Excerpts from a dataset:
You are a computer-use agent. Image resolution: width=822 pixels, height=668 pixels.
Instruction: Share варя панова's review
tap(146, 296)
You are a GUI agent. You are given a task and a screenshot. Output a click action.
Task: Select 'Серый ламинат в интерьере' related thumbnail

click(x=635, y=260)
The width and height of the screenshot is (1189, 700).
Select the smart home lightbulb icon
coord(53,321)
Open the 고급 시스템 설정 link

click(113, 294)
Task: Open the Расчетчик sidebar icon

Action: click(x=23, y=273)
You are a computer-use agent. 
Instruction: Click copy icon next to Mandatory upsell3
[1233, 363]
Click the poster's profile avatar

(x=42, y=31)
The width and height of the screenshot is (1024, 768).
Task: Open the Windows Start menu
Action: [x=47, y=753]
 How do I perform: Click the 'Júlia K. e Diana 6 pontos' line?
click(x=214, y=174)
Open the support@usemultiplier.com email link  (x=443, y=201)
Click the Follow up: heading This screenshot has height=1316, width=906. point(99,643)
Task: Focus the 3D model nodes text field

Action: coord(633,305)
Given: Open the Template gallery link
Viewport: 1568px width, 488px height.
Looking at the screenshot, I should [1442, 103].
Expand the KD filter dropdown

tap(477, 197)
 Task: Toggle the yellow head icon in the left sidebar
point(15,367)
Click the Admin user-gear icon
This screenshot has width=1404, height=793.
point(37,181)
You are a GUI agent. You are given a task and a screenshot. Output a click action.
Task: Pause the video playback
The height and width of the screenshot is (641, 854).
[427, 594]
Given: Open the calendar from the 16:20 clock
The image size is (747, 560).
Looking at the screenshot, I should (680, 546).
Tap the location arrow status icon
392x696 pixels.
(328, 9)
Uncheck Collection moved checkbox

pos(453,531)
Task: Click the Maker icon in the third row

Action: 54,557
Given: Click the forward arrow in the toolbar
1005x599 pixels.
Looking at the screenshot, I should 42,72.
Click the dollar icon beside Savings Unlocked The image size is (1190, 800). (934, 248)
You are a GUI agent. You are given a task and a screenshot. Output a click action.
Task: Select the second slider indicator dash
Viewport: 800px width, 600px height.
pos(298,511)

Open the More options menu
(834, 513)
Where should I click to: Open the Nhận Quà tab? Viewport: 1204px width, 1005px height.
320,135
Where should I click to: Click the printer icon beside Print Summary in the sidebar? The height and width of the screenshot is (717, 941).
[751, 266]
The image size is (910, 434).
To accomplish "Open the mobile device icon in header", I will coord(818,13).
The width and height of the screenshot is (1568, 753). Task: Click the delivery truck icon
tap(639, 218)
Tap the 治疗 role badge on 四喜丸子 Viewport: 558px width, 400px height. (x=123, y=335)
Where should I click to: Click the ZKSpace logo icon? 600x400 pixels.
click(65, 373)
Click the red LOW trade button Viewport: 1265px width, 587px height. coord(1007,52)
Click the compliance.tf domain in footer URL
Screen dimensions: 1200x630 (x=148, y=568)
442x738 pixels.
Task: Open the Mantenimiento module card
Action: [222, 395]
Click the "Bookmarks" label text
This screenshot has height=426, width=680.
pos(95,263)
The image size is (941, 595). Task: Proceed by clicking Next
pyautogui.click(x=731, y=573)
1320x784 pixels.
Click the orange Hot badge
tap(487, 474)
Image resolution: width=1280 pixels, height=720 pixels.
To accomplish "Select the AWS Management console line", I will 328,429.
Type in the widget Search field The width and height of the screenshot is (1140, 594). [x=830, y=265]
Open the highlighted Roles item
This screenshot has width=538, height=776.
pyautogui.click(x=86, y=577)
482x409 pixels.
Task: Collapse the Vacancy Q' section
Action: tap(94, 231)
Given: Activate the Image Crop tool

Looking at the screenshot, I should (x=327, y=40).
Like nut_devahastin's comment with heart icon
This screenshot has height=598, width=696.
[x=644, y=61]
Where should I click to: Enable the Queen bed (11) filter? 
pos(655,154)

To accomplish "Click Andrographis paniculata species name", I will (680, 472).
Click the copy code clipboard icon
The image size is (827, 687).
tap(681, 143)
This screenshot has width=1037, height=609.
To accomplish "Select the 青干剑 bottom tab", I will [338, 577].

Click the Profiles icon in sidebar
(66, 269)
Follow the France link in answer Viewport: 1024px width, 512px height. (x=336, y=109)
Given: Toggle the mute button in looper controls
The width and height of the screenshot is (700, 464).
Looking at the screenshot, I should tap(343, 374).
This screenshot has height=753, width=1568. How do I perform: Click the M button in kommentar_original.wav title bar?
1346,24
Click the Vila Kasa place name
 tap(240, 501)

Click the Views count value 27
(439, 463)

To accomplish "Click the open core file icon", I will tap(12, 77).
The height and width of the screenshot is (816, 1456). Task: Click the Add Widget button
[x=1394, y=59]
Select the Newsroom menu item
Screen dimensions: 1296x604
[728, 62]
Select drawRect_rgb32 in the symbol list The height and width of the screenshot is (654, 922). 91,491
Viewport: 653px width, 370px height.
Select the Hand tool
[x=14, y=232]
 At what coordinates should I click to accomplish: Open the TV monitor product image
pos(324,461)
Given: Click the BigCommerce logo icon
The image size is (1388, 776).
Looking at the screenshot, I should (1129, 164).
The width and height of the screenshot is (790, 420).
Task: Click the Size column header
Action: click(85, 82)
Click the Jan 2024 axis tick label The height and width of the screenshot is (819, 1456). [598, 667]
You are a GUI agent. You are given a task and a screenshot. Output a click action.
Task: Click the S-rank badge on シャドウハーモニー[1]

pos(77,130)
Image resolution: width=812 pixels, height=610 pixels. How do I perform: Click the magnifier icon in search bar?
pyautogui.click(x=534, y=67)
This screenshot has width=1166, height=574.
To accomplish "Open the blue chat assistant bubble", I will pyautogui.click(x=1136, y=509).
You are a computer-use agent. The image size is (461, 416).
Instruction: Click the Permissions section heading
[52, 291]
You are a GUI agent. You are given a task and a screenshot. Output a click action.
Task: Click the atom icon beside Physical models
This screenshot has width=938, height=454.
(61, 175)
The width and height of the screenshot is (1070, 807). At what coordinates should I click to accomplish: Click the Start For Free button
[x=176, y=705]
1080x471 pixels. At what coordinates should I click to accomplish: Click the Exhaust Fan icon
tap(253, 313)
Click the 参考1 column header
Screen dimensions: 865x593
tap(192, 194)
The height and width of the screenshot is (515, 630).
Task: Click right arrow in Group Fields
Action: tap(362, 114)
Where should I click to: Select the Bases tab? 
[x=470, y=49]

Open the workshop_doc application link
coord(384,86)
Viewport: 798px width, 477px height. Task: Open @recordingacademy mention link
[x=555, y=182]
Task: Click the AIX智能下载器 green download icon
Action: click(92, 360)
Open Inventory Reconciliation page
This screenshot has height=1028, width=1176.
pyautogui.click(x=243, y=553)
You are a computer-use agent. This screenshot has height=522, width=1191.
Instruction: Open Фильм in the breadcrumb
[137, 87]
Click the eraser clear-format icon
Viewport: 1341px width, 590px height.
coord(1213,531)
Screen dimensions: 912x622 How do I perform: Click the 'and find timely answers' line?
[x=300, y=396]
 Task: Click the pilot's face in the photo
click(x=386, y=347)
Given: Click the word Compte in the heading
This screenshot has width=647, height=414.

▶ Exercise: Set down an exact copy of the entries above.

▶ Result of this exercise:
You are a computer-use agent. Image resolution: width=822 pixels, height=668 pixels.
Instruction: Share варя панова's review
tap(146, 296)
You are a GUI agent. You are given a task and a screenshot. Output a click action.
Task: Select 'Серый ламинат в интерьере' related thumbnail

click(x=635, y=260)
The width and height of the screenshot is (1189, 700).
Select the smart home lightbulb icon
coord(53,321)
Open the 고급 시스템 설정 link

click(113, 294)
Task: Open the Расчетчик sidebar icon

Action: click(x=23, y=273)
You are a computer-use agent. 
Instruction: Click copy icon next to Mandatory upsell3
[1233, 363]
Click the poster's profile avatar

(x=42, y=31)
The width and height of the screenshot is (1024, 768).
Task: Open the Windows Start menu
Action: [x=47, y=753]
 How do I perform: Click the 'Júlia K. e Diana 6 pontos' line?
click(x=214, y=174)
Open the support@usemultiplier.com email link  (x=443, y=201)
Click the Follow up: heading This screenshot has height=1316, width=906. point(99,643)
Task: Focus the 3D model nodes text field

Action: coord(633,305)
Given: Open the Template gallery link
Viewport: 1568px width, 488px height.
Looking at the screenshot, I should [1442, 103].
Expand the KD filter dropdown

tap(477, 197)
 Task: Toggle the yellow head icon in the left sidebar
point(15,367)
Click the Admin user-gear icon
This screenshot has width=1404, height=793.
point(37,181)
You are a GUI agent. You are given a task and a screenshot. Output a click action.
Task: Pause the video playback
The height and width of the screenshot is (641, 854).
[427, 594]
Given: Open the calendar from the 16:20 clock
The image size is (747, 560).
Looking at the screenshot, I should (680, 546).
Tap the location arrow status icon
392x696 pixels.
(328, 9)
Uncheck Collection moved checkbox

pos(453,531)
Task: Click the Maker icon in the third row

Action: 54,557
Given: Click the forward arrow in the toolbar
1005x599 pixels.
Looking at the screenshot, I should 42,72.
Click the dollar icon beside Savings Unlocked The image size is (1190, 800). (934, 248)
You are a GUI agent. You are given a task and a screenshot. Output a click action.
Task: Select the second slider indicator dash
Viewport: 800px width, 600px height.
pos(298,511)

Open the More options menu
(834, 513)
Where should I click to: Open the Nhận Quà tab? Viewport: 1204px width, 1005px height.
320,135
Where should I click to: Click the printer icon beside Print Summary in the sidebar? The height and width of the screenshot is (717, 941).
[751, 266]
The image size is (910, 434).
To accomplish "Open the mobile device icon in header", I will coord(818,13).
The width and height of the screenshot is (1568, 753). Task: Click the delivery truck icon
tap(639, 218)
Tap the 治疗 role badge on 四喜丸子 Viewport: 558px width, 400px height. (x=123, y=335)
Where should I click to: Click the ZKSpace logo icon? 600x400 pixels.
click(65, 373)
Click the red LOW trade button Viewport: 1265px width, 587px height. coord(1007,52)
Click the compliance.tf domain in footer URL
Screen dimensions: 1200x630 (x=148, y=568)
442x738 pixels.
Task: Open the Mantenimiento module card
Action: [222, 395]
Click the "Bookmarks" label text
This screenshot has height=426, width=680.
pos(95,263)
The image size is (941, 595). Task: Proceed by clicking Next
pyautogui.click(x=731, y=573)
1320x784 pixels.
Click the orange Hot badge
tap(487, 474)
Image resolution: width=1280 pixels, height=720 pixels.
To accomplish "Select the AWS Management console line", I will 328,429.
Type in the widget Search field The width and height of the screenshot is (1140, 594). [x=830, y=265]
Open the highlighted Roles item
This screenshot has width=538, height=776.
pyautogui.click(x=86, y=577)
482x409 pixels.
Task: Collapse the Vacancy Q' section
Action: tap(94, 231)
Given: Activate the Image Crop tool

Looking at the screenshot, I should (x=327, y=40).
Like nut_devahastin's comment with heart icon
This screenshot has height=598, width=696.
[x=644, y=61]
Where should I click to: Enable the Queen bed (11) filter? 
pos(655,154)

To accomplish "Click Andrographis paniculata species name", I will (680, 472).
Click the copy code clipboard icon
The image size is (827, 687).
tap(681, 143)
This screenshot has width=1037, height=609.
To accomplish "Select the 青干剑 bottom tab", I will [338, 577].

Click the Profiles icon in sidebar
(66, 269)
Follow the France link in answer Viewport: 1024px width, 512px height. (x=336, y=109)
Given: Toggle the mute button in looper controls
The width and height of the screenshot is (700, 464).
Looking at the screenshot, I should tap(343, 374).
This screenshot has height=753, width=1568. How do I perform: Click the M button in kommentar_original.wav title bar?
1346,24
Click the Vila Kasa place name
 tap(240, 501)

Click the Views count value 27
(439, 463)

To accomplish "Click the open core file icon", I will tap(12, 77).
The height and width of the screenshot is (816, 1456). Task: Click the Add Widget button
[x=1394, y=59]
Select the Newsroom menu item
Screen dimensions: 1296x604
[728, 62]
Select drawRect_rgb32 in the symbol list The height and width of the screenshot is (654, 922). 91,491
Viewport: 653px width, 370px height.
Select the Hand tool
[x=14, y=232]
 At what coordinates should I click to accomplish: Open the TV monitor product image
pos(324,461)
Given: Click the BigCommerce logo icon
The image size is (1388, 776).
Looking at the screenshot, I should (1129, 164).
The width and height of the screenshot is (790, 420).
Task: Click the Size column header
Action: click(85, 82)
Click the Jan 2024 axis tick label The height and width of the screenshot is (819, 1456). [598, 667]
You are a GUI agent. You are given a task and a screenshot. Output a click action.
Task: Click the S-rank badge on シャドウハーモニー[1]

pos(77,130)
Image resolution: width=812 pixels, height=610 pixels. How do I perform: Click the magnifier icon in search bar?
pyautogui.click(x=534, y=67)
This screenshot has width=1166, height=574.
To accomplish "Open the blue chat assistant bubble", I will pyautogui.click(x=1136, y=509).
You are a computer-use agent. The image size is (461, 416).
Instruction: Click the Permissions section heading
[52, 291]
You are a GUI agent. You are given a task and a screenshot. Output a click action.
Task: Click the atom icon beside Physical models
This screenshot has width=938, height=454.
(61, 175)
The width and height of the screenshot is (1070, 807). At what coordinates should I click to accomplish: Click the Start For Free button
[x=176, y=705]
1080x471 pixels. At what coordinates should I click to accomplish: Click the Exhaust Fan icon
tap(253, 313)
Click the 参考1 column header
Screen dimensions: 865x593
tap(192, 194)
The height and width of the screenshot is (515, 630).
Task: Click right arrow in Group Fields
Action: tap(362, 114)
Where should I click to: Select the Bases tab? 
[x=470, y=49]

Open the workshop_doc application link
coord(384,86)
Viewport: 798px width, 477px height. Task: Open @recordingacademy mention link
[x=555, y=182]
Task: Click the AIX智能下载器 green download icon
Action: click(92, 360)
Open Inventory Reconciliation page
This screenshot has height=1028, width=1176.
pyautogui.click(x=243, y=553)
You are a computer-use agent. This screenshot has height=522, width=1191.
Instruction: Open Фильм in the breadcrumb
[137, 87]
Click the eraser clear-format icon
Viewport: 1341px width, 590px height.
coord(1213,531)
Screen dimensions: 912x622 How do I perform: Click the 'and find timely answers' line?
[x=300, y=396]
 Task: Click the pilot's face in the photo
click(x=386, y=347)
Given: Click the word Compte in the heading
This screenshot has width=647, height=414.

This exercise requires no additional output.